Senior Reporter
One Chinese community is calling for greater national recognition of its contribution to T&T.
The appeal came from the Sun Wai Association as it marked the New Year at a cultural celebration in Point-a-Pierre yesterday. The association hosted its annual Chinese New Year and Spring Festival event at St Peter’s Private Primary School, where members said the country’s Chinese heritage deserved wider visibility and official acknowledgement.
Association committee member Candice Lee-Ha said the group was working to broaden public understanding of Chinese culture beyond food and commercial stereotypes.
“We are trying to see if we can get some lantern festivals and integrate other Chinese events, and we have had some conversations about that,” Lee-Ha told Guardian Media.
She added that elements of traditional Chinese culture had faded from public life in T&T and needed to be reintroduced through education and community events.
Although Chinese Arrival Day is officially recognised in T&T, it is not a public holiday. The observance takes place annually on October 12 and commemorates the arrival of the first Chinese migrants in 1806. Sun Wai Association president David Lee said this status showed the Chinese contribution to the country could be better.
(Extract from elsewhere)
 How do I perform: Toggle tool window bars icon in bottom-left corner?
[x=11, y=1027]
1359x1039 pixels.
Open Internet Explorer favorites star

“A certain recognition. If it is not a holiday, then maybe a Sunday or something, with a little involvement from the government of T&T, so there will be better recognition of our contribution to the country,” Lee said.
Lee-Ha echoed that view, noting that the Chinese community had become deeply rooted in national life.
“We do not really have an official holiday, and we are part of the culture and part of the financial stability of T&T,” she said.
Lee said the association was founded by descendants of migrants from Xinhua District in China’s Guangdong Province. While many returned to China in retirement, others fell in love with the country and settled permanently, building families and businesses in T&T.
He said the Xinhuinese first established communities in villages such as Mayaro and Moruga before gradually moving into urban areas. Among their early contributions, Lee cited businessman John Lee Lum, who identified oil seepages in Guayaguayare, leading to what was reported as Trinidad’s first oil field, as well as businessman and Hall of Fame inductee William Henry Scott.
Today, he said, Chinese descendants in T&T are represented across retail, banking, politics, commerce and business.
Also addressing the celebration was Parliamentary Secretary in the Ministry of Culture and Community Development, Dr Narendra Roopnarine, who described the Spring Festival as a time of unity, renewal and goodwill.
“Chinese New Year, also known as the Spring Festival, is more than the turning of a calendar. It is a sacred time of renewal, of honouring ancestors, of strengthening familial bonds and of setting intentions for the year ahead,” Roopnarine said.
He said the festival reflected the wider multicultural fabric of the nation.
“Trinidad and Tobago is truly blessed. Ours is a nation where cultures do not merely coexist; they flourish side by side. From Divali to Eid, from Christmas to Emancipation. From Carnival to the Chinese New Year. We celebrate the rich diversity of traditions that define who and what we are.”
Roopnarine said the Chinese community had played a vital role in national development for generations through commerce, education, cuisine, culture and community service.
He added that the country’s multicultural harmony was built deliberately through mutual respect and shared national values.
“When we celebrate the Chinese New Year, we are not celebrating one community alone. We are celebrating Trinidad and Tobago.”